Stored data entries:
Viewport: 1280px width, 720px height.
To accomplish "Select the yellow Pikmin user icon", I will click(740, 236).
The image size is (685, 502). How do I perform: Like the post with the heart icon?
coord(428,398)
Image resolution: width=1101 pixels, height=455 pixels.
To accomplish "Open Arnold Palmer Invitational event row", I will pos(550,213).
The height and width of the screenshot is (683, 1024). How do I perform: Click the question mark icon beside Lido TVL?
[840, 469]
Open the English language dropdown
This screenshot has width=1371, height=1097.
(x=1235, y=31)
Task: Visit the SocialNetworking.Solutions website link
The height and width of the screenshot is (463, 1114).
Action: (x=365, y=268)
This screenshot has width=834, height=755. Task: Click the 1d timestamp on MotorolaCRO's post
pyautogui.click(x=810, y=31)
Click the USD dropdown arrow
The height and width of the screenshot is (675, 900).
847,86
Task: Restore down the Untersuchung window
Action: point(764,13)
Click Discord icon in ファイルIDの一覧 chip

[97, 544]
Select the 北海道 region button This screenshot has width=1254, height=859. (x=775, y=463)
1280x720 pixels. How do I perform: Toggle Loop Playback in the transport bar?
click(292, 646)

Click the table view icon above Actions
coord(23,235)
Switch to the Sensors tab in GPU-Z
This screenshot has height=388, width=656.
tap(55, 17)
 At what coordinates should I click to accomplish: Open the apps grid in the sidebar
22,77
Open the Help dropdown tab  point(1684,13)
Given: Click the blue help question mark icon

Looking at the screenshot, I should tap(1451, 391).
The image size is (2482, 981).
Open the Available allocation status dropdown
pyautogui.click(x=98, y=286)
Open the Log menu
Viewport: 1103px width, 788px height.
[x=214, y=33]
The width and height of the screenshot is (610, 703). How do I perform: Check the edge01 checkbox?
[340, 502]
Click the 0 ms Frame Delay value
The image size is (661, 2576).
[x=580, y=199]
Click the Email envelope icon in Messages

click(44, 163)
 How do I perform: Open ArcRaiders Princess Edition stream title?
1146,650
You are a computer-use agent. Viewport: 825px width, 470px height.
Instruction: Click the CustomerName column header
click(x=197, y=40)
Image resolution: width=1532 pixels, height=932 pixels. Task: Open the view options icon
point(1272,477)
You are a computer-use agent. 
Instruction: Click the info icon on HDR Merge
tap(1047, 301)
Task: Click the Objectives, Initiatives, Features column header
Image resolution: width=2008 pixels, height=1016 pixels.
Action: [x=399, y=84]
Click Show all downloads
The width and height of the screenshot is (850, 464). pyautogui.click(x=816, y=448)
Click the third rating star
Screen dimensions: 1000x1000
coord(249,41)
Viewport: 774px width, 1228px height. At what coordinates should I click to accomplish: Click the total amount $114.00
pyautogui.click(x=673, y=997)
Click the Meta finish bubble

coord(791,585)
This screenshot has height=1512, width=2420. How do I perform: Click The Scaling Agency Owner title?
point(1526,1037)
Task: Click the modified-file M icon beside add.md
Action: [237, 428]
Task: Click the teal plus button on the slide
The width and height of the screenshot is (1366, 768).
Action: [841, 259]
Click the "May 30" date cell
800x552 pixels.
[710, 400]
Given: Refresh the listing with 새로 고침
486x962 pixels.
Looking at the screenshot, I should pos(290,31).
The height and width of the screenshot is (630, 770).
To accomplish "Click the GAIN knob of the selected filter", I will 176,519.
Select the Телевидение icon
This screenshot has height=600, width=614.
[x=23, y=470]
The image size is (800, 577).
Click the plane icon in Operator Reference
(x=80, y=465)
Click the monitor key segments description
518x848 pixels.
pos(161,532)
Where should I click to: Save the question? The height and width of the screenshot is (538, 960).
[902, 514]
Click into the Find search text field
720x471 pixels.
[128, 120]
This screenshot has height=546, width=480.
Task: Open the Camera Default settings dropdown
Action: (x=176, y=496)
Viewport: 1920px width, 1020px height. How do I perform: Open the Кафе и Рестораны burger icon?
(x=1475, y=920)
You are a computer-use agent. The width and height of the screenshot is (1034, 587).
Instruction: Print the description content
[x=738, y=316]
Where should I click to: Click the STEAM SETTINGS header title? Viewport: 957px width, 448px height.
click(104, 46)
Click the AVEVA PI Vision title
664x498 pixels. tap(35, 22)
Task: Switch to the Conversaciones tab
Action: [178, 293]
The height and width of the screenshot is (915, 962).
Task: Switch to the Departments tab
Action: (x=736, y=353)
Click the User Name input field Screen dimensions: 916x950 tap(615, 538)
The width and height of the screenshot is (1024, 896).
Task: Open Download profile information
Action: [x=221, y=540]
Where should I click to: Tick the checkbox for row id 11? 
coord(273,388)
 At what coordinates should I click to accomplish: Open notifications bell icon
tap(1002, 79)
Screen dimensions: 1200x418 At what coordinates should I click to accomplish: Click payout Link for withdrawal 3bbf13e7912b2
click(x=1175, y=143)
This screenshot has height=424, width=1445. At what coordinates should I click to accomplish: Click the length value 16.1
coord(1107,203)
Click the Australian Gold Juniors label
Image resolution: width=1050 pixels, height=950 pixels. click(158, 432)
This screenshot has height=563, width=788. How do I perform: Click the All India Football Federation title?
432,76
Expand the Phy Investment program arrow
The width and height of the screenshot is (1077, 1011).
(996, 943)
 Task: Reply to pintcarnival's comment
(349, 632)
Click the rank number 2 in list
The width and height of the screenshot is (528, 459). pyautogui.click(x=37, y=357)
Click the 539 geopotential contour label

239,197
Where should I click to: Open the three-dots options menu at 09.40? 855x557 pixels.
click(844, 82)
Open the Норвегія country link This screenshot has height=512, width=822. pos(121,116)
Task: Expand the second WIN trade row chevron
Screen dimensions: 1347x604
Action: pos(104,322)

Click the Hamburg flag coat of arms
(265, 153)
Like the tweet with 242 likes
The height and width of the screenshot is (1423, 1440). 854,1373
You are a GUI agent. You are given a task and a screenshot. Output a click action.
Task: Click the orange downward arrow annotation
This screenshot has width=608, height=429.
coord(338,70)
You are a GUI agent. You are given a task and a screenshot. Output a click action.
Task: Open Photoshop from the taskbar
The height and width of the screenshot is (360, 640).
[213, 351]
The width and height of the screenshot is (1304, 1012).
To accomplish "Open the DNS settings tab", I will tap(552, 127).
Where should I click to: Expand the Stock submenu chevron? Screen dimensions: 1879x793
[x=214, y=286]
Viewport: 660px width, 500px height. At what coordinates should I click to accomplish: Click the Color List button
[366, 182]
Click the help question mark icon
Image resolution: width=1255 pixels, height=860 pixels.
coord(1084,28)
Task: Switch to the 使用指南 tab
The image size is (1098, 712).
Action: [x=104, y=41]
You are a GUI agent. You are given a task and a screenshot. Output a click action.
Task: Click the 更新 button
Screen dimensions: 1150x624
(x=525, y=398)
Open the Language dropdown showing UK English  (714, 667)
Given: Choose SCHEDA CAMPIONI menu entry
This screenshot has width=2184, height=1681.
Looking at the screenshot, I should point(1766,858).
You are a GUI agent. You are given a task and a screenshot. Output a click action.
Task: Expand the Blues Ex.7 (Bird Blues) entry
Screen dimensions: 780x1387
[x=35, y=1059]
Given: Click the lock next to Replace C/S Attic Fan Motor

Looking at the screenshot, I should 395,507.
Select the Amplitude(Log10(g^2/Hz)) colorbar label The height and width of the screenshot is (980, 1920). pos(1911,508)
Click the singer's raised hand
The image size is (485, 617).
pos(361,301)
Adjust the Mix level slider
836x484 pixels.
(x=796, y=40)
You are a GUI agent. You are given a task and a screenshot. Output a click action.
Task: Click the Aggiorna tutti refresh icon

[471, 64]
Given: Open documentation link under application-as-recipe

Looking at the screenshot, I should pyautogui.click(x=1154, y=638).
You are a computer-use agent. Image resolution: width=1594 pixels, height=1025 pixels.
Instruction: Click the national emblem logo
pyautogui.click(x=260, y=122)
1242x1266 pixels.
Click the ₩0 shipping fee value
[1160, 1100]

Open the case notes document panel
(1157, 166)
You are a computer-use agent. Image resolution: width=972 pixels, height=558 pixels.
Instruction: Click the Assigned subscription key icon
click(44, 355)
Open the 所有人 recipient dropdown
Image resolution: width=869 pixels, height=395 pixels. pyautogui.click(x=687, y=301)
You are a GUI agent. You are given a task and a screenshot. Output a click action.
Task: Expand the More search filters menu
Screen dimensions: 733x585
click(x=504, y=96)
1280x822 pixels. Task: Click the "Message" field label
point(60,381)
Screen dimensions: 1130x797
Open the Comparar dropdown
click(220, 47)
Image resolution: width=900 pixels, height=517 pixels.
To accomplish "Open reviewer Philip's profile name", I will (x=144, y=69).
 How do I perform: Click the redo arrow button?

_Task details_
Nothing but the lines from the one with "Image resolution: width=900" through the end of the data above should be reproduced, each exactly, both ends included.

_Result of this exercise_
Image resolution: width=900 pixels, height=517 pixels.
To accomplish "Open reviewer Philip's profile name", I will (x=144, y=69).
 How do I perform: Click the redo arrow button?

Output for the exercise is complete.